● **EXERCISE OBJECTIVE**: Below are some records. Print exactly the lines between the one holding "Collapse the Storage section chevron" and the one holding "Click the 140", inclusive, and nothing else.

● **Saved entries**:
────────────────
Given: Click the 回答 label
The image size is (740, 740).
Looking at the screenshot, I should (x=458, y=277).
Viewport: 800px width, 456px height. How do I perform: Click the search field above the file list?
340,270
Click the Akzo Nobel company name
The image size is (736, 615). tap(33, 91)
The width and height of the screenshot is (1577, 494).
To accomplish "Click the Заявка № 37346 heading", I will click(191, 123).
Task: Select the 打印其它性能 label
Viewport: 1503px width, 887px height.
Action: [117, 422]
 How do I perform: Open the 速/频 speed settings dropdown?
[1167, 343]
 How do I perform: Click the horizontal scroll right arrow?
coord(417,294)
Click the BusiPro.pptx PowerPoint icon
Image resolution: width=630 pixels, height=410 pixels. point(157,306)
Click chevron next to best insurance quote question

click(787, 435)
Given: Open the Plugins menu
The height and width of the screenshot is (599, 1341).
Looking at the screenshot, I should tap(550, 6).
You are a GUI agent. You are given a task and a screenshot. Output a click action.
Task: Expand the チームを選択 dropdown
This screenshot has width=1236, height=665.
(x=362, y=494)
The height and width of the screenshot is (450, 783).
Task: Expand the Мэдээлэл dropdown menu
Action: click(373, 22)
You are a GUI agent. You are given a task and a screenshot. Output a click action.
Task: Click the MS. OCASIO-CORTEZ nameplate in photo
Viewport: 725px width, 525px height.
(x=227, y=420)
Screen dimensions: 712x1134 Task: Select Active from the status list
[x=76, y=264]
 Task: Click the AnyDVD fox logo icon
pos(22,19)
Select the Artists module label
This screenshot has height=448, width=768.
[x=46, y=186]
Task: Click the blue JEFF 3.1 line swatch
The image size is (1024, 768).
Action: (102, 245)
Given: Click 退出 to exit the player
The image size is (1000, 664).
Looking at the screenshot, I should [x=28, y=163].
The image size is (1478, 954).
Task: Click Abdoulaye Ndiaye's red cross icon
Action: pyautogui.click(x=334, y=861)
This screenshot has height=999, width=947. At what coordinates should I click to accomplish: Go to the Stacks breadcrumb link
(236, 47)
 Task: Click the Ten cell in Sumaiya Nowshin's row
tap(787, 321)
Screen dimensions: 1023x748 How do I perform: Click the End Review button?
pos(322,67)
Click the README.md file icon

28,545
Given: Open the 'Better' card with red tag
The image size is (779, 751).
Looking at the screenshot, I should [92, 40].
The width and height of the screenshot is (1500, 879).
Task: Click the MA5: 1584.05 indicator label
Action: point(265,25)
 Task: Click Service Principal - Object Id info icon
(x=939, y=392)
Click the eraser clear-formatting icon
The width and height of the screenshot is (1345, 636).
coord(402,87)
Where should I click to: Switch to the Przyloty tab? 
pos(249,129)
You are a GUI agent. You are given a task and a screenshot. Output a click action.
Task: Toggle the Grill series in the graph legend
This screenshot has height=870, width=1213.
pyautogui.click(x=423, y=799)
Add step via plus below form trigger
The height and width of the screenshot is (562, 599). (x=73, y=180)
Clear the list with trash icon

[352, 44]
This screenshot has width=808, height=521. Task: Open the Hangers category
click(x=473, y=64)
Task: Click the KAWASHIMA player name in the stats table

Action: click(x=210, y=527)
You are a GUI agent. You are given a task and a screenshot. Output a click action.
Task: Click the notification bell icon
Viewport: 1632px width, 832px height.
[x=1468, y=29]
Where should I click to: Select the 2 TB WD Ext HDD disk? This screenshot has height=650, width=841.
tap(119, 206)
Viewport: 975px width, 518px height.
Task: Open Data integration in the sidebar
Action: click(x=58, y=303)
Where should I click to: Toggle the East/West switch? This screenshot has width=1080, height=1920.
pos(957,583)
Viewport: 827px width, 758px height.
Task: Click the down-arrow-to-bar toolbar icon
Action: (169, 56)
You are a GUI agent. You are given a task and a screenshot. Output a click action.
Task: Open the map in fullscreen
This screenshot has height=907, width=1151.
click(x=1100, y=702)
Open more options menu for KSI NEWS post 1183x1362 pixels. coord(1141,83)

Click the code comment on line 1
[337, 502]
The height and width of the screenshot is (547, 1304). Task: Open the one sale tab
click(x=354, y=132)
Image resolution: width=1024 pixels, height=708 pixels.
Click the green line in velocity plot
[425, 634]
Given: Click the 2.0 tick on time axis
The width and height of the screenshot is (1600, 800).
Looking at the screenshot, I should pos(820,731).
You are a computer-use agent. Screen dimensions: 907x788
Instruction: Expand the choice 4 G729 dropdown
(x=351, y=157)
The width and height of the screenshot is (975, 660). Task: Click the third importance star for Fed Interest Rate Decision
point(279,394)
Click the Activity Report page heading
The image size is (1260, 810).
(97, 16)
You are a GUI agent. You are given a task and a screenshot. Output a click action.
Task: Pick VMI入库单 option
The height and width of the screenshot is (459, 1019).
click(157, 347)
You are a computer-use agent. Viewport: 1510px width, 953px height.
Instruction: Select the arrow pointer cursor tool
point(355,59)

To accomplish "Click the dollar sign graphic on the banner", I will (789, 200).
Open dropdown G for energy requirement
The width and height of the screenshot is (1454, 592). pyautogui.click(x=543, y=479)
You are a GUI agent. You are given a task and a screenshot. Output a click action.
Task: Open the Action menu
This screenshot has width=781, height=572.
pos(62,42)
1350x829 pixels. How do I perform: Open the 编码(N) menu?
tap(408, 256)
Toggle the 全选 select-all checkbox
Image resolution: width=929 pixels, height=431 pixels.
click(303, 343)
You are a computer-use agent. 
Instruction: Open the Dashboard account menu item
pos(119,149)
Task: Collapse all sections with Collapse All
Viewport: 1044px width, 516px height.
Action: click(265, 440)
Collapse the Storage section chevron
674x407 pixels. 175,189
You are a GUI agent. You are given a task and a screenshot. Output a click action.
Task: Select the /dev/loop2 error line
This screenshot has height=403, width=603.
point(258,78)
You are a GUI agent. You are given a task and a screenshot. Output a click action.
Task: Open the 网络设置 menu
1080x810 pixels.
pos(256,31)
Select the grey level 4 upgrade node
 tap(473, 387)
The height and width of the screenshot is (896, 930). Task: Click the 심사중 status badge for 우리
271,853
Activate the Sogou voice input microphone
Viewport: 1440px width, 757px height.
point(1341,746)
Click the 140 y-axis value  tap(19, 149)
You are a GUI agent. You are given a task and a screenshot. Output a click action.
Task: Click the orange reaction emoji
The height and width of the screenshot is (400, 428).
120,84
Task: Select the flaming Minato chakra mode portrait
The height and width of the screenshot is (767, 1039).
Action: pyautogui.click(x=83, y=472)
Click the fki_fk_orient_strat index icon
────────────────
● **OUTPUT BELOW**:
Collapse the Storage section chevron
674x407 pixels. 175,189
You are a GUI agent. You are given a task and a screenshot. Output a click action.
Task: Select the /dev/loop2 error line
This screenshot has height=403, width=603.
point(258,78)
You are a GUI agent. You are given a task and a screenshot. Output a click action.
Task: Open the 网络设置 menu
1080x810 pixels.
pos(256,31)
Select the grey level 4 upgrade node
 tap(473, 387)
The height and width of the screenshot is (896, 930). Task: Click the 심사중 status badge for 우리
271,853
Activate the Sogou voice input microphone
Viewport: 1440px width, 757px height.
point(1341,746)
Click the 140 y-axis value  tap(19, 149)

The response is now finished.